The Whale Bells project brings the sound of whales to the surface
Message from the Depths of the Oceans
The warm, muted sounds of the Whale Bells are both art object and message: a message from the past, from long-extinct rorqual whales to their descendants today, the humpback whales. “A part of the whales’ ears that once perceived sounds now creates sounds,” Jenny Kendler explains, referring to the bells’ clappers, which stem from the ear bone of a whale species from the Miocene Epoch. This is how it sounds:
Artist and activist Jenny Kendler created Whale Bells in collaboration with Andrew Bearnot. It all started with the ancient ear bone: “We got the fossils from a diver who found them in coastal rivers near Beaufort in South Carolina,” Bearnot says. Because such bones are covered in lots of sediment underwater, they are found mainly by feeling around. “A really compelling act to imagine.”

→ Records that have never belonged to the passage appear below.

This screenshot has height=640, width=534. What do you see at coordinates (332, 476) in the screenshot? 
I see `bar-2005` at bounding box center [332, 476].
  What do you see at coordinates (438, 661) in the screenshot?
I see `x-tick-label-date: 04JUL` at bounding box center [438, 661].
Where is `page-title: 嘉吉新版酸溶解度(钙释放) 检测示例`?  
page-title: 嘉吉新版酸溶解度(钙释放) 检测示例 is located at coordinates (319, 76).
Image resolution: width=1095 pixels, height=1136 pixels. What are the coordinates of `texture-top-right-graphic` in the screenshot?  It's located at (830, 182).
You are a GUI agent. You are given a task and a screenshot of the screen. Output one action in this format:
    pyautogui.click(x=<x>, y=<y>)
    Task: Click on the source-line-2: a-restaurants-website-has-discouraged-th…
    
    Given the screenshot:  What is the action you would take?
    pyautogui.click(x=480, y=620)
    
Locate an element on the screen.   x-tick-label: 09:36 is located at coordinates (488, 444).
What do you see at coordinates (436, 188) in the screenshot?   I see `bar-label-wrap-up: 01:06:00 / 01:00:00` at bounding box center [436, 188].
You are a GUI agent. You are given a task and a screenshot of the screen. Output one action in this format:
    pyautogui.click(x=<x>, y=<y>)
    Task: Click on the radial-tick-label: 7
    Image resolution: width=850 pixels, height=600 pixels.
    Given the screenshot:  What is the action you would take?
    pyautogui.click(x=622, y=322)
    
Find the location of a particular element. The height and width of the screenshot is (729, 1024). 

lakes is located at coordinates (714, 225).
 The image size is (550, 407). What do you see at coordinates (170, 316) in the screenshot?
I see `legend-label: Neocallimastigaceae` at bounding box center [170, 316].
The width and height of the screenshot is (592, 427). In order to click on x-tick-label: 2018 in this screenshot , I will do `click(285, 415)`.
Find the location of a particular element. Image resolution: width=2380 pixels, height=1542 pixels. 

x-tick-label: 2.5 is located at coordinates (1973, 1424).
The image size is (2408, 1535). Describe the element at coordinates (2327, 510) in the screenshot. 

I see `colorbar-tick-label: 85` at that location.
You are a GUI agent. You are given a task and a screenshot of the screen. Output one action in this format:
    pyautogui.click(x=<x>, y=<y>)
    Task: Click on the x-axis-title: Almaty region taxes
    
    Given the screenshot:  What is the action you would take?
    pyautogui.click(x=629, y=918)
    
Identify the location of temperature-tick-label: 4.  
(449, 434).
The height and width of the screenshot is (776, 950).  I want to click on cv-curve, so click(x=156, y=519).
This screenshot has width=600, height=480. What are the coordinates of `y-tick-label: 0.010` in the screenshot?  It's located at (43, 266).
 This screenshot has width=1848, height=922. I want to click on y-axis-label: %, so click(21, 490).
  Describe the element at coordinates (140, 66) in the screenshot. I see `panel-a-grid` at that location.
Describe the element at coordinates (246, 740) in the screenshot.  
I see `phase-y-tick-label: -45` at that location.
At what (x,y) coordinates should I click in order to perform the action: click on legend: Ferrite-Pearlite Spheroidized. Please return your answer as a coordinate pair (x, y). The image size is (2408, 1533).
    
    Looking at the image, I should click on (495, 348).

Eight Whale Bells are on display in Futurium’s Thinking Space Nature. They symbolise the conflict that arises from human intervention in nature: “Millions of years ago, whales sang and communicated throughout their pristine seas, long before humankind began to pollute the ocean with the noise of human activity,” Kendler says.
Jenny Kendler and Andrew Bearnot with the Whale Bells.
Photo: David Sampson
The two artists are fascinated by whale communication. “The songs of whales are complex, and we still know so little about them,” Bearnot says. For the artist, whale communication is a language and, at the same time, an art form. “Or something in between.” According to Bearnot, it is a sign that the concept of human exceptionalism is not tenable, because the latter is based on the belief that humans are the only species that has language or creates art.
Melancholic and mysterious
“What could be more melancholy, beautiful and mysterious than the song of whales in the depths of the sea?” Jenny Kendler asks. In her view, we should understand it as a message urging us to stop exploiting the earth. “Although whale hunting has become less common, it’s still practised in Norway, Iceland and Japan. Many whale species also suffer from noise pollution in the oceans.”
And that is something that should not be underestimated: industrial shipping, seismic exploitation of oil and gas deposits, as well as naval sonar, can disrupt whale communication and, in some cases, even lead to the death of the animals. For example, if they surface too quickly in order to escape the noise and, as a result, bleed to death. According to Kendler, this fact still receives far too little attention.
Strange interaction between whales, oil and climate change
Whale Bellswants to change that: the ombré tones – that is, tones that shade into each other – of the hand-blown glass bells are meant to evoke the depths of the oceans, while the ropes and knotwork are reminiscent of nautical techniques. “When a sailor dies at sea, a bell is tolled eight times to signal the end of the watch,” Kendler explains. The bells are also symbolic of the strange interaction between whales, oil and climate change: “Whales were hunted to extinction because of their so-called blubber, the animals’ tran, which was used as oil for lamps and as machine lubrication during the early days of industrialisation,” Andrew Bearnot says.
With the industrial production of oil, the hunting of whales decreased. “The whales were saved by industry, so to speak.” But only at first glance, because today the industrial noise pollution caused by the extraction of oil and gas in the depths of the seas presents an acute threat to the whales.
Kendler says: “We hope to move the viewers of Whale Bells to think in new ways about our relations to these mysterious ‘others’ and to their habitat.”